I also saw that you posted an piece of an actual Comic with them in your IG Story once and I'm extremley interested in that Project and Comic. How much do u have already done of the Comic and did exits an larger Script for this? My absolute dream would be an Comic whpo centered at an What if the T-800 Survived?! and Skynet was gone for good? So that we have some Cool and Sweet Terminator Family Fluff with them:)
Believe it or not, but it was actually a Cartoon Series in Development that did exactly this Scenario with John, Sarah, and the T-800 as Main Characters who would be this funny Family together. The Show was in early development as it got canceled.
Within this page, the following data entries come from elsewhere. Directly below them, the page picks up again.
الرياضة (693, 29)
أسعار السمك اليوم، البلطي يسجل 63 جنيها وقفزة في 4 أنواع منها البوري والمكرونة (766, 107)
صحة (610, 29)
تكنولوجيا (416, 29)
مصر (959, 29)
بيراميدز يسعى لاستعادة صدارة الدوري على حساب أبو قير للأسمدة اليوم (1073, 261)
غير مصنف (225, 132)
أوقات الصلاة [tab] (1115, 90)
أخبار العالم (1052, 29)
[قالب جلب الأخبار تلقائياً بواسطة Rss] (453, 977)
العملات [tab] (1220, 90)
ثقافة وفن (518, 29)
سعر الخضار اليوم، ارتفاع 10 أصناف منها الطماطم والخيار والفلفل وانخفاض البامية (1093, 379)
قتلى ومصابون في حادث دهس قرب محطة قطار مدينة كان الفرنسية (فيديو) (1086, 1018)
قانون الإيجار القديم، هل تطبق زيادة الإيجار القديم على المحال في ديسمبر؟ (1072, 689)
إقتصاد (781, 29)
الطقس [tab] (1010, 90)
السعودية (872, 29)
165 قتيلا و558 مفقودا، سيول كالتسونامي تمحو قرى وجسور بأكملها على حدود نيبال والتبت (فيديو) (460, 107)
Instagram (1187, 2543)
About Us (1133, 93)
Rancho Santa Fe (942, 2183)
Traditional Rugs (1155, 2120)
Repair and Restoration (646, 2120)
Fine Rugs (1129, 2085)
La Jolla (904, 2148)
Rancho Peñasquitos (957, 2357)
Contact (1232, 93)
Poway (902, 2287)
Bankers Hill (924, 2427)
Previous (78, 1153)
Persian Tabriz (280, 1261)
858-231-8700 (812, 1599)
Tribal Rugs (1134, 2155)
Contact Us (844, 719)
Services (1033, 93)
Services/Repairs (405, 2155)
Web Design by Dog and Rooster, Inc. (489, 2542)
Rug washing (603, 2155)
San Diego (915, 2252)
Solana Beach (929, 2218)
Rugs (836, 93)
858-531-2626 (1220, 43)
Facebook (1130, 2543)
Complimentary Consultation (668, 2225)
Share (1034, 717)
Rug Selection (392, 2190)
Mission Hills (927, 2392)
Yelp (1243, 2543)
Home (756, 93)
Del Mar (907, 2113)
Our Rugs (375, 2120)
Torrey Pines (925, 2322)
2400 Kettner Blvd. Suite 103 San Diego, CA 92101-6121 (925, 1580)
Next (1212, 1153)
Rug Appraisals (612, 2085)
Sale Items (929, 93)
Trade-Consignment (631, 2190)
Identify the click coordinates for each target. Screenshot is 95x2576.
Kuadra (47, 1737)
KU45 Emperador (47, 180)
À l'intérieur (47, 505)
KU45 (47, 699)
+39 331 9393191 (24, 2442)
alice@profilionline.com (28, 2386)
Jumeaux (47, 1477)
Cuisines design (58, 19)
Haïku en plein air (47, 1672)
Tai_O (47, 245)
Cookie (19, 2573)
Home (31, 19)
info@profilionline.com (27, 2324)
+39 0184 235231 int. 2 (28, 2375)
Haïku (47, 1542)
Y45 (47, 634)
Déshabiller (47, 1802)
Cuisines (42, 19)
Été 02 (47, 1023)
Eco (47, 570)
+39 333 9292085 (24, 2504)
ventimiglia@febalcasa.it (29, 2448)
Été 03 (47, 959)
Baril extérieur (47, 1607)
I would love to see more of your Terminator Art and hope that i could inspire you to do more:)
Best Regards
Lukas
Oh gosh I meant to reply to this a while ago- my apologies! But thank you so much, no one ever said anything like this to me before jfnfkdkd /Pos. I'm planning to draw more of this pair, they're so underrated yet have plenty of potentials ❤️❤️ Know or not, Sarah actually got into a relationship with dieter von rossbach (aka the man skynet based off the T-800) In the S.M Stirling novel trilogy, which I recommend reading :-)
Thank you for the kind words, Lukas! Glad there's plenty of people that ships them
(Old doodle/sketch of them)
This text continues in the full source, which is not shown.